Текст для чтения:
Первые мои воспоминания связаны с Берлином. Я помню большую квартиру, в которой мы снимали несколько комнат у frau Zenner в той части Берлина, которая называется Фриденау. Путь из наших комнат в кухню шел через длинный коридор. Одна дверь часто была приоткрыта и вела в темную комнату. Мне она казалась мрачной, я ее боялся. «Наши комнаты» были большие и светлые. В одной был телефон. Ручку надо было крутить (и что-то говорить в трубку). Мне объяснили, что «телефонной барышне» надо назвать нужный номер. В той комнате, где стоял телефон, работал папа, ему помогали мои братья Гриша и Ильюша. Я помню, главным образом, что они по поручению папы говорили по телефону по-немецки. Кроме того, они снимали копии бумаг «мокрым способом». Хорошо помню еще, что в отцовской конторе лежали газеты. Потом я узнал, что это была газета «Руль» [12] «Руль» – ежедневная газета русской эмиграции, выходившая в Берлине в 1920–1931 гг.
и что она «продолжала лучшие традиции российской столичной прессы добольшевистского времени».

Задания:
1) Перескажите в виде списка абзац текста для чтения, который начинается словами «Первые мои воспоминания связаны с Берлином». Сохраните его основные факты.
2) Допишите следующую часть воспоминаний о детстве в Берлине, начиная после последнего предложения текста для чтения.

Записи:
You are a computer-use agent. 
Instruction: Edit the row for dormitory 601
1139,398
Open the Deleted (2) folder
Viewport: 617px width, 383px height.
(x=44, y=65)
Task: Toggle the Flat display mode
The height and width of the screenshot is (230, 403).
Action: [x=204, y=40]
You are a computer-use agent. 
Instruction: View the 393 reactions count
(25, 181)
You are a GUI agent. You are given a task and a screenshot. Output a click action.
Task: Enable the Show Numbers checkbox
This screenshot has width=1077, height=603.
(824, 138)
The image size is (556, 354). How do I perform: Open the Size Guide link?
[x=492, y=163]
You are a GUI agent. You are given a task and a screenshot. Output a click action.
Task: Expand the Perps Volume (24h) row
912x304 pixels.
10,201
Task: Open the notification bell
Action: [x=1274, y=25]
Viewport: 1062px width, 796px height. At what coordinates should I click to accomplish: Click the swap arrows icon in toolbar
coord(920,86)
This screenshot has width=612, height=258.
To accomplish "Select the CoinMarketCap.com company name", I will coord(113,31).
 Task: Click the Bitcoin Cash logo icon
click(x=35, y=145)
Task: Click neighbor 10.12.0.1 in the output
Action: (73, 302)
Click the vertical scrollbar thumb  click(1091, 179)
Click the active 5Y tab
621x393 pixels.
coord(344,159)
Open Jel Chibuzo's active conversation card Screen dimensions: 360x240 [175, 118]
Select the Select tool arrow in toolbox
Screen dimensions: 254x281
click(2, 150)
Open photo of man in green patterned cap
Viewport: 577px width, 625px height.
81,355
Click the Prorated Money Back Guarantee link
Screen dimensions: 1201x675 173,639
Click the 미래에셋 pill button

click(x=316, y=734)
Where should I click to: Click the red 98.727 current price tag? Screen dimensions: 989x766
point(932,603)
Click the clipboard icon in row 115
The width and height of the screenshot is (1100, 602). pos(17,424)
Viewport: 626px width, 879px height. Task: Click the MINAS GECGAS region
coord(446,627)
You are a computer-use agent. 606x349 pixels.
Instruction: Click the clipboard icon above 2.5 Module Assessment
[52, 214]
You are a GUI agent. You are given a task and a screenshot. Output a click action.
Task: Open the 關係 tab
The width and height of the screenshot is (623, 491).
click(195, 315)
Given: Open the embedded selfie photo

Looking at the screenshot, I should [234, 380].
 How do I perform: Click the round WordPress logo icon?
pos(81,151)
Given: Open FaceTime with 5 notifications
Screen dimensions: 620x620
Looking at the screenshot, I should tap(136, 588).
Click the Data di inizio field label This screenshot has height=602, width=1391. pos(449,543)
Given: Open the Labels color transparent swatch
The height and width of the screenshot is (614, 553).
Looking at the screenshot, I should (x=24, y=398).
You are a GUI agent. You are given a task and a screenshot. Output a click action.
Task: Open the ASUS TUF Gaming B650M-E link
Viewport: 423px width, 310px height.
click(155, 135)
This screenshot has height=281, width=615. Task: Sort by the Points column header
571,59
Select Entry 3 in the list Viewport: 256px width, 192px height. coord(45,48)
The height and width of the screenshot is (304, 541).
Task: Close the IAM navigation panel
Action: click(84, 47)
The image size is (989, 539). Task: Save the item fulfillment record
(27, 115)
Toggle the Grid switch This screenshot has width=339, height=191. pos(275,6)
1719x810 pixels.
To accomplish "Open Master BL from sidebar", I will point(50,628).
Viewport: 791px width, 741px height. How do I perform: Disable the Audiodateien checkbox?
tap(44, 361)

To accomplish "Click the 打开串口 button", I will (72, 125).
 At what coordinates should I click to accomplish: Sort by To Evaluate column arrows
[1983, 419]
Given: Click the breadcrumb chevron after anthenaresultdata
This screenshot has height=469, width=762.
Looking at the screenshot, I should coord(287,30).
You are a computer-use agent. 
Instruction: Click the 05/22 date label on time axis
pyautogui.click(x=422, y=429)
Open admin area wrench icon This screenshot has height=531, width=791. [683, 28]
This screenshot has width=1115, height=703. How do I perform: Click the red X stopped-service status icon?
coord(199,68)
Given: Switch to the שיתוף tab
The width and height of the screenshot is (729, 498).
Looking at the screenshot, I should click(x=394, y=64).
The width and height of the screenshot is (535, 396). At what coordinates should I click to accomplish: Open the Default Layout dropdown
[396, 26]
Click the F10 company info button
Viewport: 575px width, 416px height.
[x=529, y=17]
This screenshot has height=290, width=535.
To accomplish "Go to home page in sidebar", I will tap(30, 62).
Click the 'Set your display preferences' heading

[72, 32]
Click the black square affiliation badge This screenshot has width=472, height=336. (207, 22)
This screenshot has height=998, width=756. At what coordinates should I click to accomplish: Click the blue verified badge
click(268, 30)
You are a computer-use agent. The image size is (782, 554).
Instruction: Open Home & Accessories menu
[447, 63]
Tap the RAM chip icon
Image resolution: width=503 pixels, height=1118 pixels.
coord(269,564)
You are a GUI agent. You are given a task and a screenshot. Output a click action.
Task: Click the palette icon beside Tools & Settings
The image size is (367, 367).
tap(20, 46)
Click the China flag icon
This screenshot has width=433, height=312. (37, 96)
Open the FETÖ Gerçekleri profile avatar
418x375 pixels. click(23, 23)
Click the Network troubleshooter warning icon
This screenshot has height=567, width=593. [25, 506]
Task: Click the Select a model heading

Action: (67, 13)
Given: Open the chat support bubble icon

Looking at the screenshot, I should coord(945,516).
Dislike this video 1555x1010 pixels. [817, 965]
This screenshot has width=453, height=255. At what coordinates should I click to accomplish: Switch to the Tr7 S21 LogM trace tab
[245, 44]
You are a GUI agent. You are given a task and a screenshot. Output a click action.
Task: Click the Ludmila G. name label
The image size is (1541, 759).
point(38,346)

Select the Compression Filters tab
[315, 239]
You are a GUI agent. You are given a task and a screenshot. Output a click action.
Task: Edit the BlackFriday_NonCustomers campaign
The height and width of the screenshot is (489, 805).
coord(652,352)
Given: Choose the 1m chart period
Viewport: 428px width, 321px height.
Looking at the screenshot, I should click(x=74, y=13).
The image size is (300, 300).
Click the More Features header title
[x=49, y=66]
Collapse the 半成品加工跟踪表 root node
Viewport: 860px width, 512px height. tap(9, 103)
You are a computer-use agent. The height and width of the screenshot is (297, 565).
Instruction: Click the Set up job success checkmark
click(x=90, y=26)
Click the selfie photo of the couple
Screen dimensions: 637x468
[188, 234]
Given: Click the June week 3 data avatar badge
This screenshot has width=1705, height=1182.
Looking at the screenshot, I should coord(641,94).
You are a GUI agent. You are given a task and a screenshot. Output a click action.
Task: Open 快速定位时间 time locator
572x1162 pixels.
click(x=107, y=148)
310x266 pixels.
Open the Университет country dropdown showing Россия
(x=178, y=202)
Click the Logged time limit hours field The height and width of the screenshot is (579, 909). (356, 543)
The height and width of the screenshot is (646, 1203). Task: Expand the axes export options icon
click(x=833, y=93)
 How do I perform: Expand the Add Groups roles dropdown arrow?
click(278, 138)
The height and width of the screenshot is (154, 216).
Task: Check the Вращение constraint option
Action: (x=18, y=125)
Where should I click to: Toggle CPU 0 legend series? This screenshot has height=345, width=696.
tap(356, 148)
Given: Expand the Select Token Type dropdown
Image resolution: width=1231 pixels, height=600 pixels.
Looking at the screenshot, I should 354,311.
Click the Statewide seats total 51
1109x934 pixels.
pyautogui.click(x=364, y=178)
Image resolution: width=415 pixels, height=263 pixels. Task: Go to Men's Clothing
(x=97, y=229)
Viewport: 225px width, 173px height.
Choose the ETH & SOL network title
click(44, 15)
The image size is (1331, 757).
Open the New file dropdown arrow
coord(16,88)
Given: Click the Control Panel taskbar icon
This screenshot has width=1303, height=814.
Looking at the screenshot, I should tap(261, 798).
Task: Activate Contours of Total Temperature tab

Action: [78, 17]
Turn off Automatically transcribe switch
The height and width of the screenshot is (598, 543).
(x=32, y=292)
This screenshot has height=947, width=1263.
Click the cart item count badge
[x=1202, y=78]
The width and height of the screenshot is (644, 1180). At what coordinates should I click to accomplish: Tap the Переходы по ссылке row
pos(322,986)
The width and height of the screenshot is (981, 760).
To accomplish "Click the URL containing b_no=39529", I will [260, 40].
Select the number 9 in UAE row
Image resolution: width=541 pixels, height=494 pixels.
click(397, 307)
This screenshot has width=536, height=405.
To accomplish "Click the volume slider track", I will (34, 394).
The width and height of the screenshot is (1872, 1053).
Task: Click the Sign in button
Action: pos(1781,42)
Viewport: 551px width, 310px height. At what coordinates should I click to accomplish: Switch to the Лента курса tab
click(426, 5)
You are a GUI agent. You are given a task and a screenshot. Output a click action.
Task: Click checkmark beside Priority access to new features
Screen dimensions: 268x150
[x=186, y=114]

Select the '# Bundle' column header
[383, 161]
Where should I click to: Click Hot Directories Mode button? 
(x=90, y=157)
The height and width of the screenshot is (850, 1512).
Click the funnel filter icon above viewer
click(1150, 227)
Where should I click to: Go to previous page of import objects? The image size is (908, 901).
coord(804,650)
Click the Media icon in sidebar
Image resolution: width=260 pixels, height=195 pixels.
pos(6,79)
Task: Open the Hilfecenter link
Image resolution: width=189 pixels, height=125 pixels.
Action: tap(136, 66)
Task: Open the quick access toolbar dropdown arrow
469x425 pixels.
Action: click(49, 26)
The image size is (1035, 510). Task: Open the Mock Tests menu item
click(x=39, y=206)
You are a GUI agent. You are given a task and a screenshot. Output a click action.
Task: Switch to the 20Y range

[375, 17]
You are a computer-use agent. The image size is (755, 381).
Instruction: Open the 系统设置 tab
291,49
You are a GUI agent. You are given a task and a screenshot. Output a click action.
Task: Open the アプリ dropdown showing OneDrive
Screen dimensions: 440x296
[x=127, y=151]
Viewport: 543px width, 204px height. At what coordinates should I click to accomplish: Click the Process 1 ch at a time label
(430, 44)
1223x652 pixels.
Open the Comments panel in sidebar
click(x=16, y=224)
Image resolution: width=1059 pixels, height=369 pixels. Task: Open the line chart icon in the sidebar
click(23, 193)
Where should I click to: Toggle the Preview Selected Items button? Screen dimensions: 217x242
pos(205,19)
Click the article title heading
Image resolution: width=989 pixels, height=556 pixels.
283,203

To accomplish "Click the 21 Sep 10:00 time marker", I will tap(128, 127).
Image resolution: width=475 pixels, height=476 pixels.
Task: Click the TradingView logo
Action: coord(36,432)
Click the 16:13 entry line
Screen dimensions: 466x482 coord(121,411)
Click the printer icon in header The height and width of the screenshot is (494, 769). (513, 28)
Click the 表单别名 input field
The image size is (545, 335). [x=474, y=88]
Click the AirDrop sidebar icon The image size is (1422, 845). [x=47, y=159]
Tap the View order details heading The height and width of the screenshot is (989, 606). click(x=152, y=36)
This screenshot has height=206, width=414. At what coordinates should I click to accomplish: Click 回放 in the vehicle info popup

Ответы:
1)
- Первые воспоминания рассказчика связаны с Берлином, с районом Фриденау.
- Семья снимала несколько комнат в большой квартире у frau Zenner.
- Из комнат в кухню вел длинный коридор. Там была часто приоткрытая дверь в темную комнату, которой рассказчик боялся.
- Свои комнаты были большие и светлые. В одной из них стоял телефон с ручкой, и «телефонной барышне» нужно было назвать номер.
- В этой комнате работал отец, ему помогали братья Гриша и Ильюша. По его поручению они говорили по телефону по-немецки и снимали копии бумаг «мокрым способом».
- В отцовской конторе лежали газеты. Позже рассказчик узнал, что это была газета «Руль», которая «продолжала лучшие традиции российской столичной прессы добольшевистского времени».

2)
Моей подружкой в то время была Таня Дридзо. Ее отец и моя мама, как я выяснил позднее, были очень дальними родственниками, как говорится, седьмая вода на киселе. Еще позже мама сказала мне, что к Таниному отцу иногда приезжал из Москвы его брат. Этот брат был в Москве, по словам мамы, «очень большой шишкой». Однако фамилии у них были разные – московского Дридзо звали Лозовский. Это тот самый председатель «красного Профинтерна», впоследствии заместитель наркома иностранных дел, заместитель председателя Совинформбюро во время войны. В 1941 году «руководство» признало необходимым в целях внешнеполитической пропаганды создать Славянский комитет и ряд других, в том числе Еврейский антифашистский комитет. С. Лозовский по совместительству был его председателем. В 1948 году ЕАК был распущен, вернее, и тогда так говорили, разгромлен. Его руководство и часть актива арестовали. Следствие длилось четыре года. Процесс состоялся в августе 1952 года и закончился расстрелом всех подсудимых, кроме академика Лины Штерн. О дальнейшей судьбе берлинских Дридзо я ничего не знаю.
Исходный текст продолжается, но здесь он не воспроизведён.